━━━ Passage shown ━━━
Q: We’re wondering when the word “dick” (slang for the sexual organ) came to mean a stupid or obnoxious person, as in, “Don’t be such a dick.”

A: First things first. The term “dick” has been a euphemism for the penis since at least as far back as the 19th century.

Cassell’s Dictionary of Slang dates the “penis” sense of the word to the mid-19th century.

Two other sources, the Oxford English Dictionary and the Random House Historical Dictionary of American Slang, give citations from 1891 and 1888, respectively.

But sexual slang, with its euphemistic character and its tendency to show up in speech long before it appears in print, is hard to pin down.

Though there’s no solid evidence that “dick” meant “penis” before the 19th century, one scholar has suggested that the usage might have been around much further back, in the 14th century.

Gordon Williams, in A Dictionary of Sexual Language and Imagery in Shakespearean and Stuart Literature, cites the Chaucer scholar Haldeen Braddy on a possible verbal source of the usage.
━━━ Raw records ━━━
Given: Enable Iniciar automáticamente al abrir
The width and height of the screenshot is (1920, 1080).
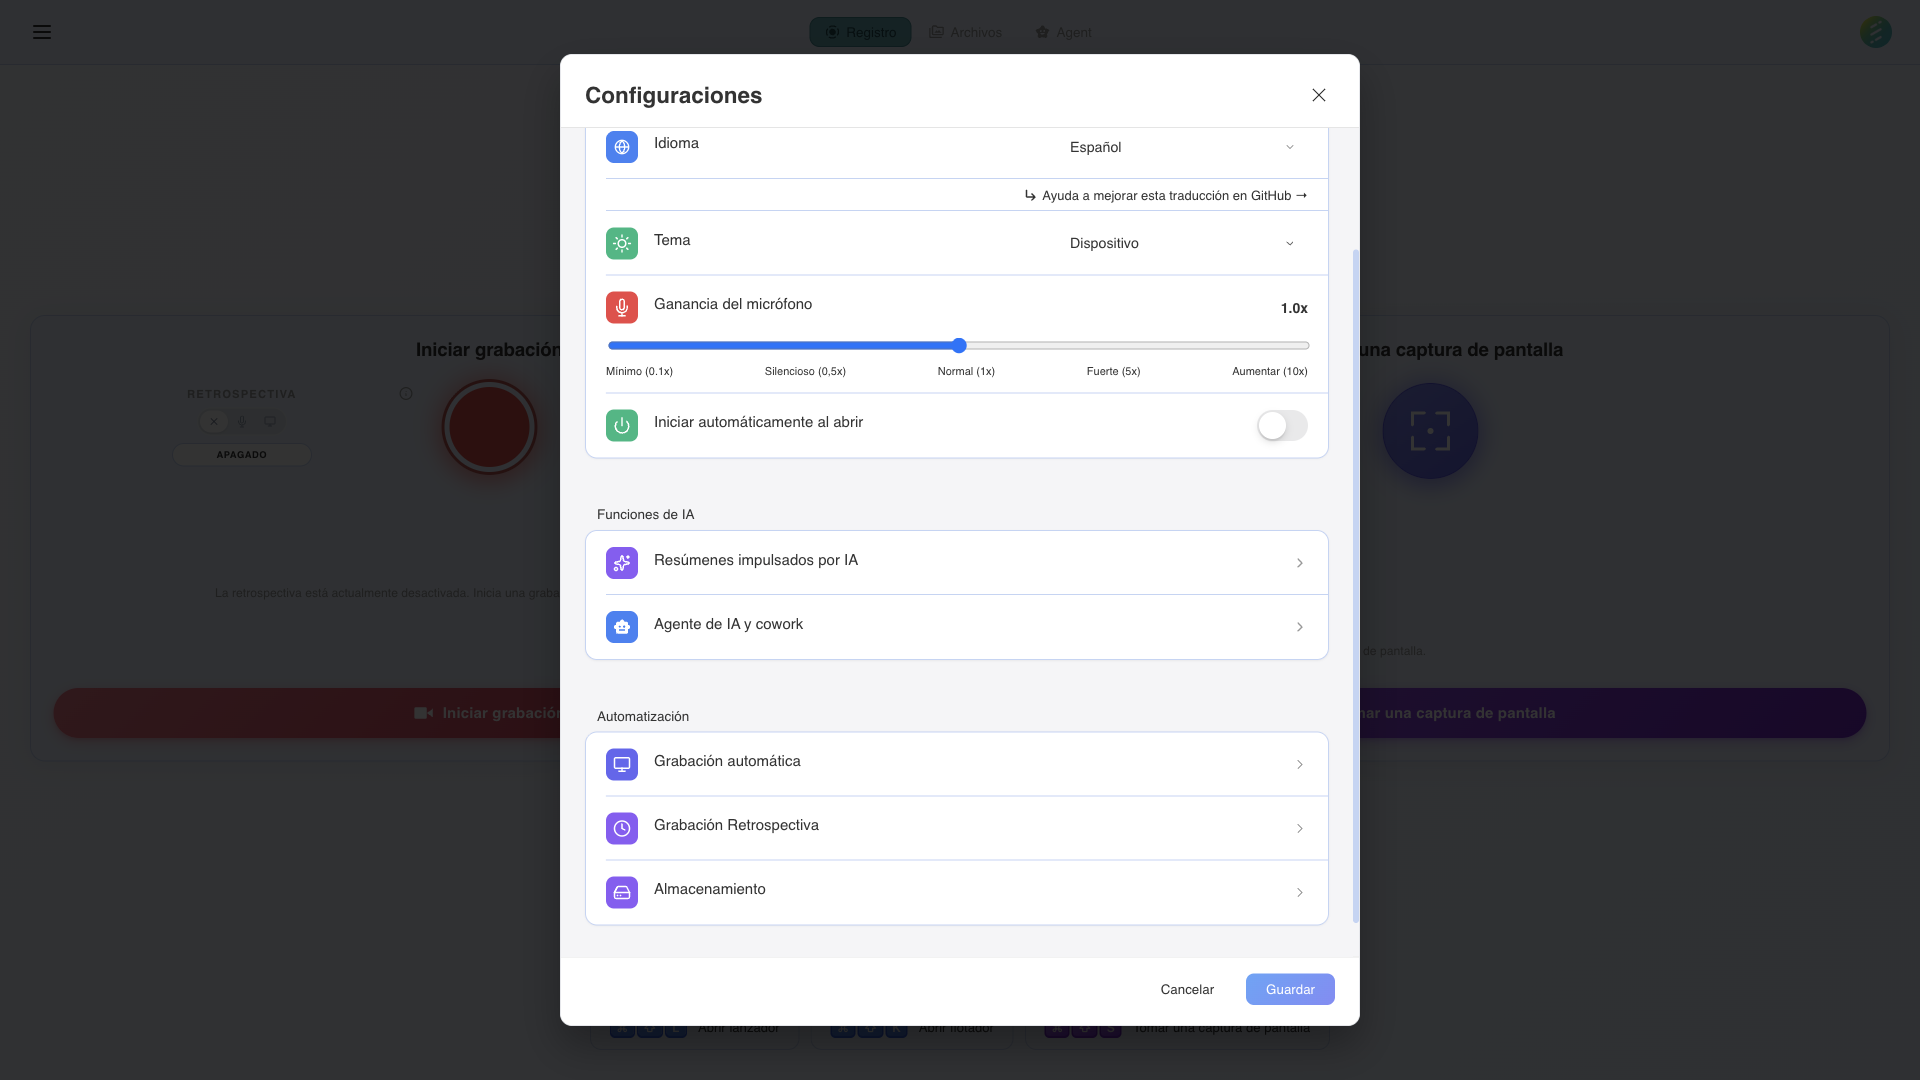Looking at the screenshot, I should pyautogui.click(x=1281, y=425).
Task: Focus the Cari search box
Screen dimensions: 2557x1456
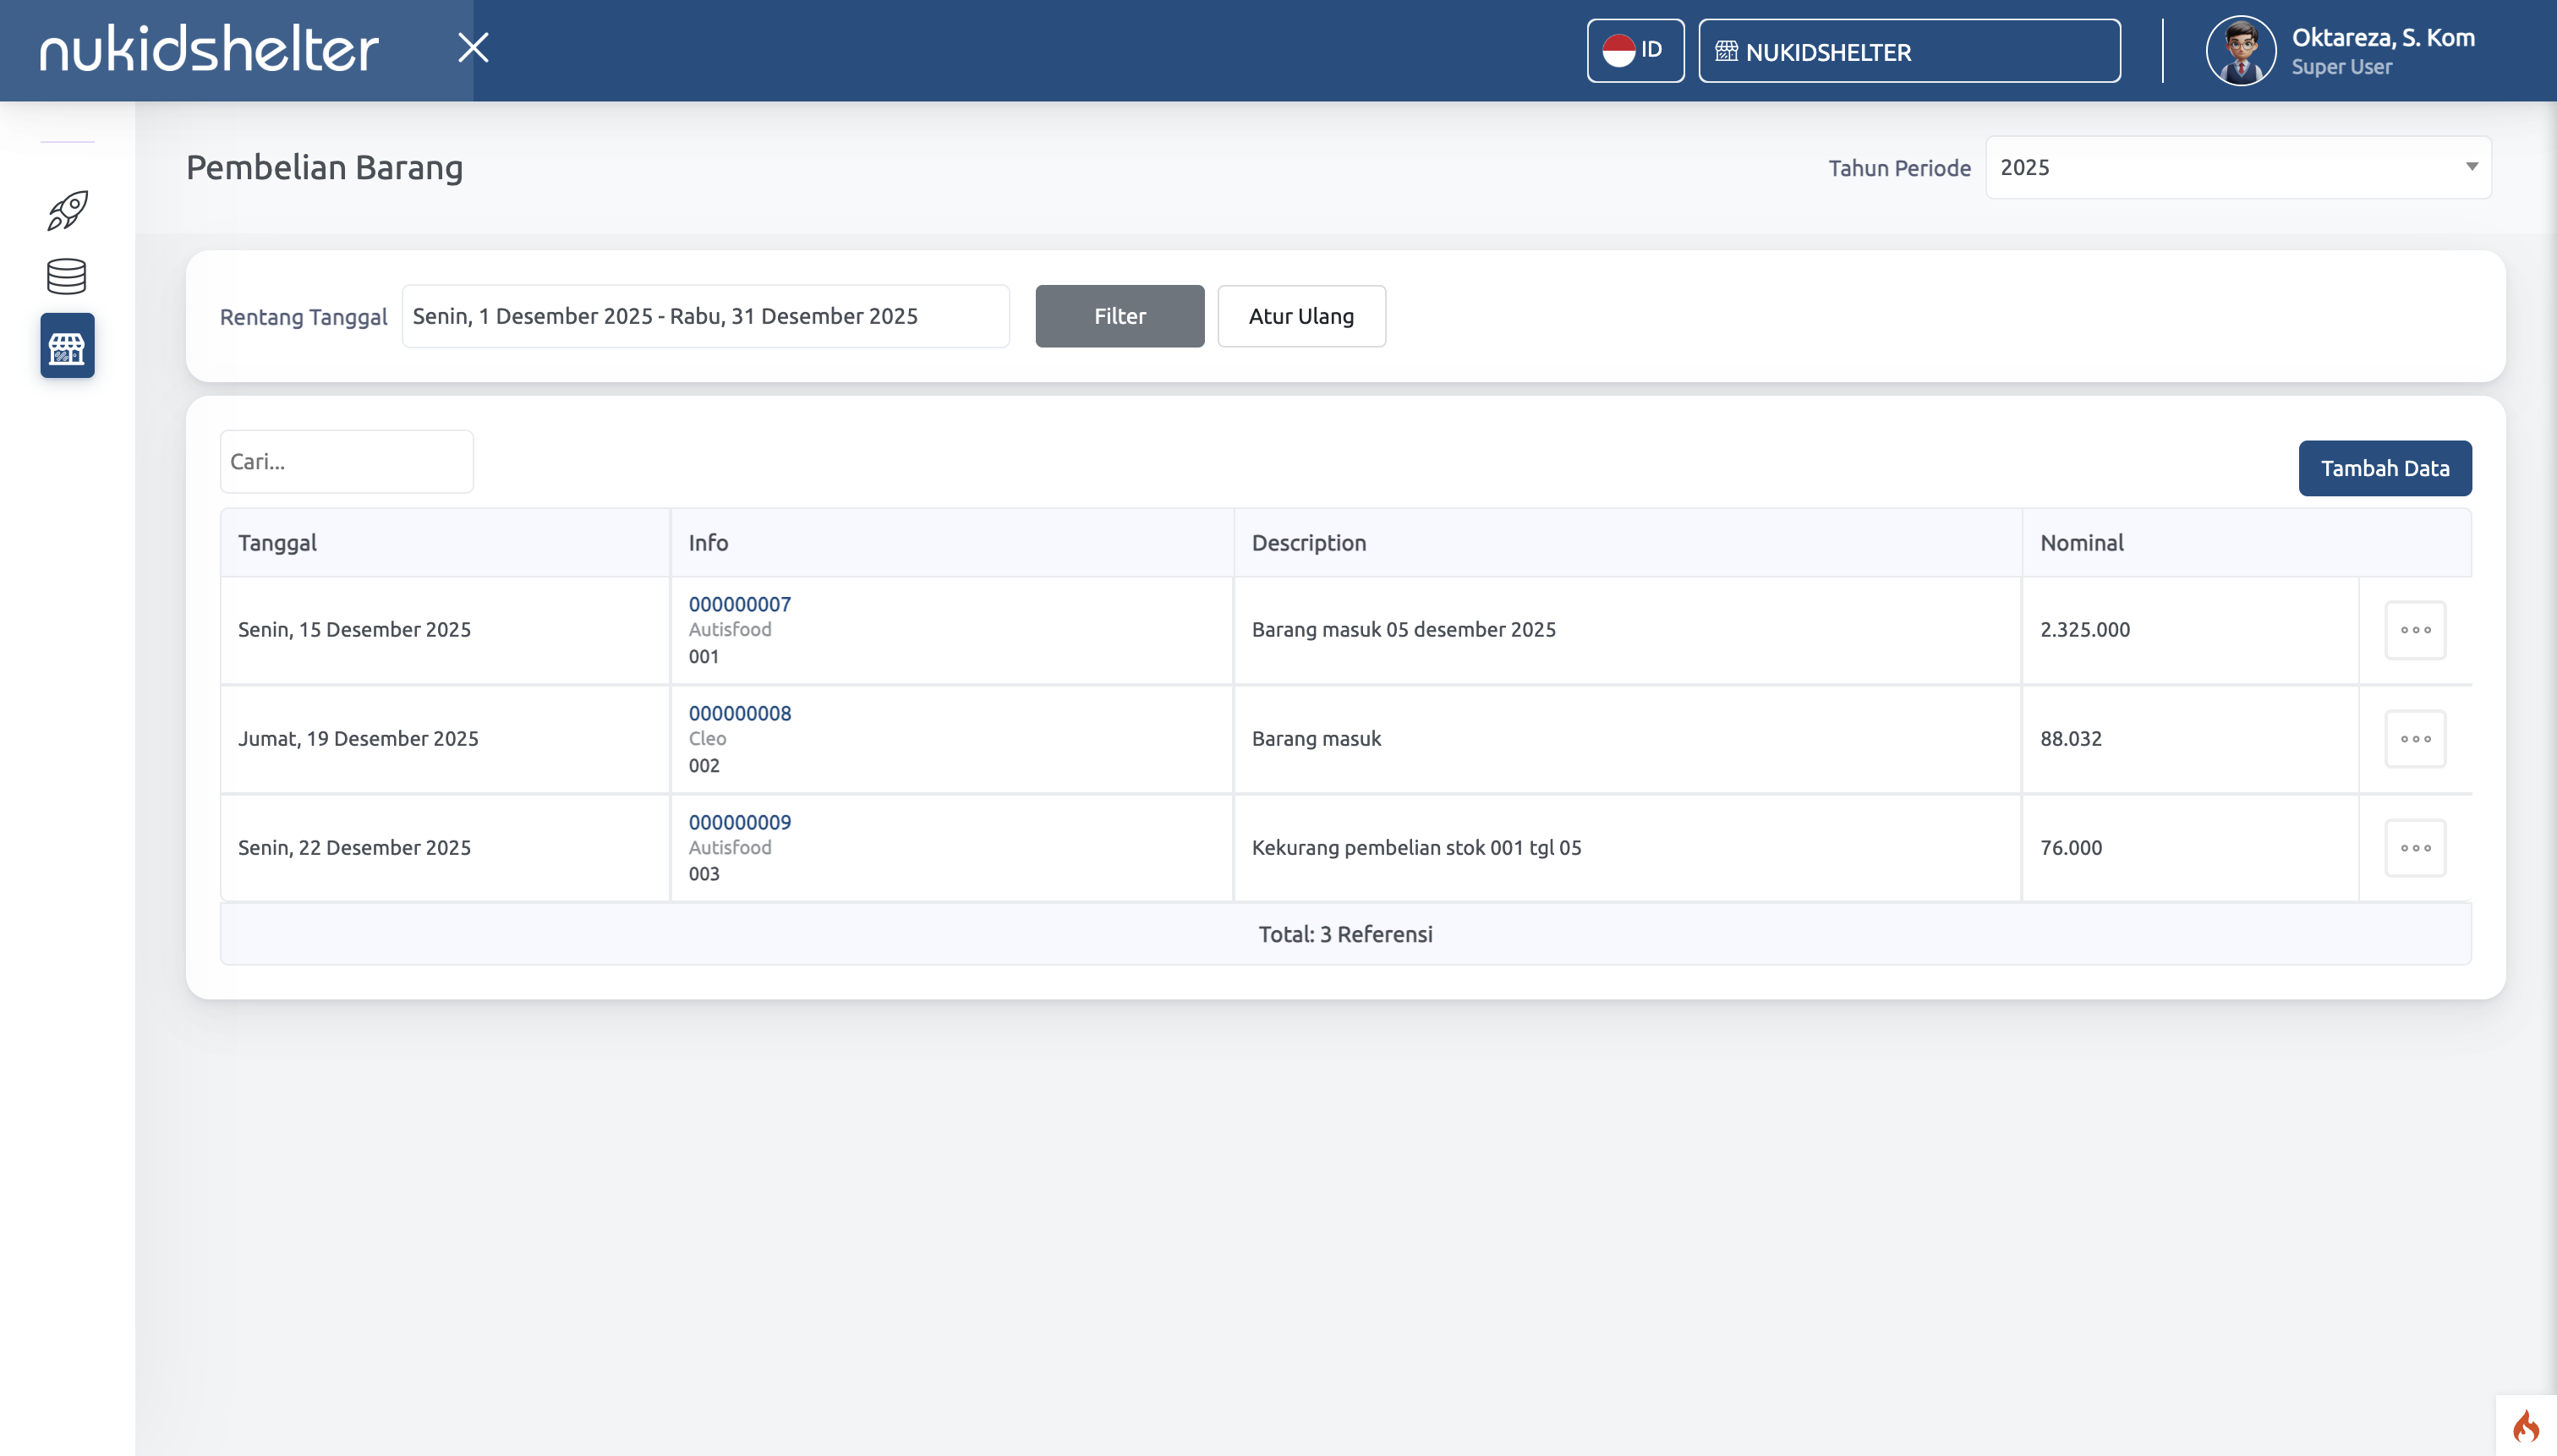Action: point(346,462)
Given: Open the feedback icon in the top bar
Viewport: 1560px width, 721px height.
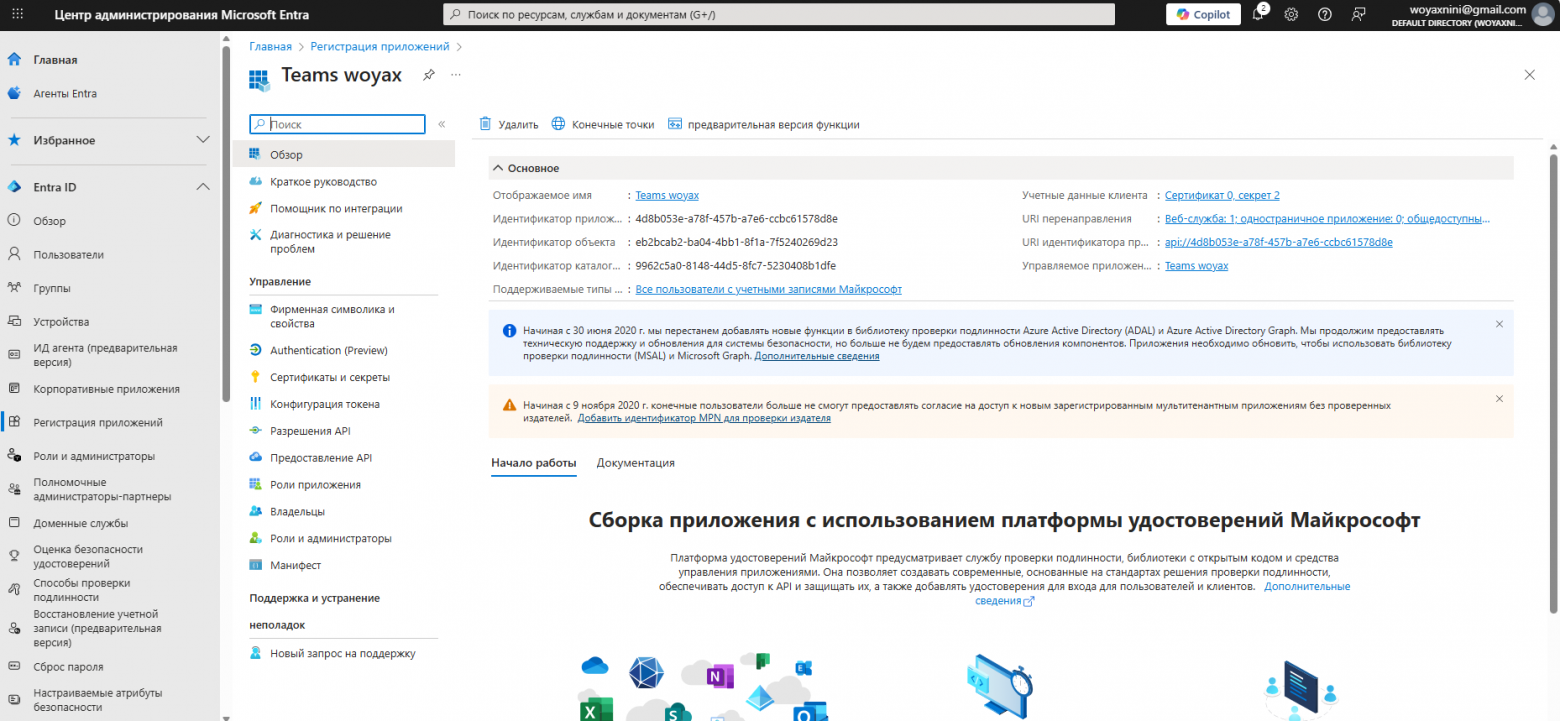Looking at the screenshot, I should 1358,15.
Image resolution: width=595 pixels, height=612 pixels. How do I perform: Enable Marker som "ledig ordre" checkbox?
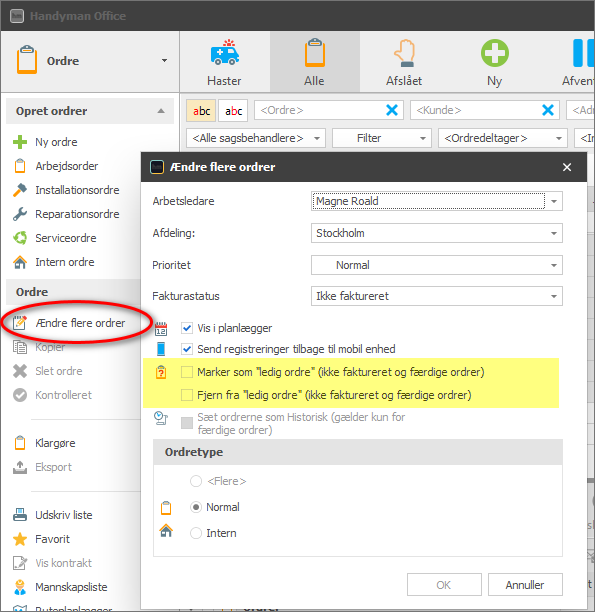187,372
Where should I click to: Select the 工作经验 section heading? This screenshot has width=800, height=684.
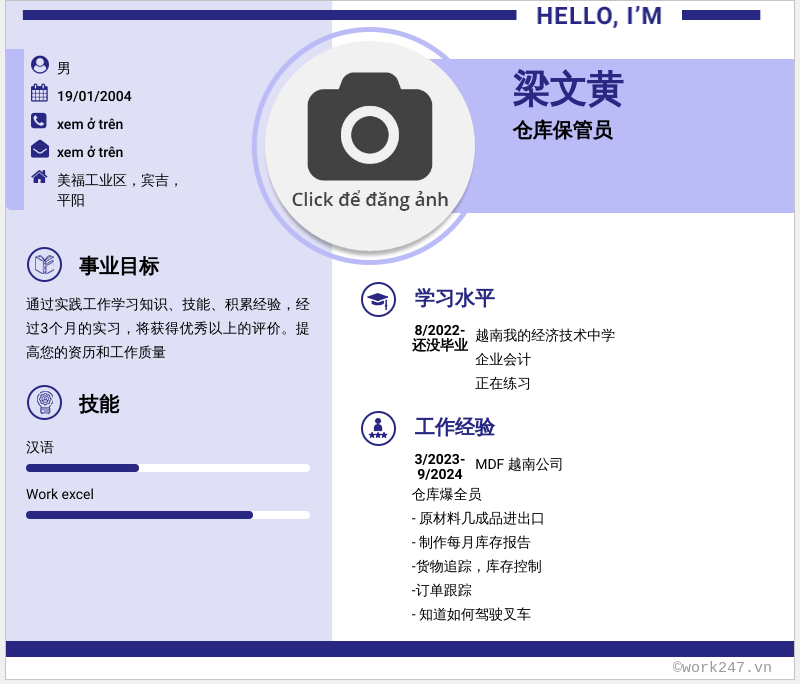(x=454, y=427)
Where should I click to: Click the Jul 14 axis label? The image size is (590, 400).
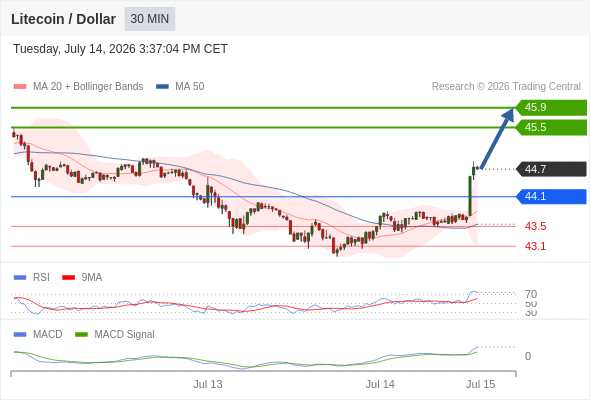[380, 384]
━━━
Set tasks
A – Do these statements agree with the passage on the slang word "dick"? Answer yes or no for each, quoting the words that decide it.
(i) The Oxford English Dictionary gives an 1888 citation for the "penis" sense.
(ii) Cassell's Dictionary of Slang dates the "penis" sense to the mid-19th century.
(iii) There is solid evidence that the "penis" sense existed in the 14th century.
B – Write a continuation of the passage on the slang word "dick," beginning after its final sentence.
The material has no connection to the passage on the slang word "dick."

Exercise results
A –
(i) No: "give citations from 1891 and 1888, respectively."
(ii) Yes: "Cassell’s Dictionary of Slang dates the “penis” sense of the word to the mid-19th century."
(iii) No: "Though there’s no solid evidence that “dick” meant “penis” before the 19th century"

B –
Braddy suspected, according to Williams, that the sexual use of “dick” may have originated in an old verb, dighte, which Chaucer used in The Canterbury Tales “in reference to copulation.”

In “The Wife of Bath’s Prologue,” the narrator says she goes out at night to “espye wenches that he dighte.” Later, she mentions wives who let their lovers “dighte hire [them] al the nyght.”

We don’t know why “dick” came to mean a penis, but the OED includes this “coarse” slang sense of the word within its entry for the nickname “Dick.”

The dictionary notes that the “familiar pet-form of the common Christian name Richard” has been used generically, much like “Jack,” to mean “fellow,” “lad,” “man,” and so on.

It’s no stretch to imagine a generic masculine name being used for the preeminent masculine body part!

But how long, you ask, has “dick” been used to mean a stupid or contemptible person? Only since the 1960s, according to Cassell’s and Random House.

The earliest Random House citation is from Norman Bogner’s 1966 novel Seventh Avenue: “He’s a dick. I don’t know from respect, except for my parents.”

But why “dick” instead of, say “ralph” or “herbert”? We don’t know for sure, but we suspect that this sense comes from the sexual meaning of the word.

The usage follows several negative verbal senses of “dick” that showed up in the mid-20th century, such as “dick around” (1948, waste time), “dick off” (1948, shirk one’s duties), and “dick up” (1951, spoil).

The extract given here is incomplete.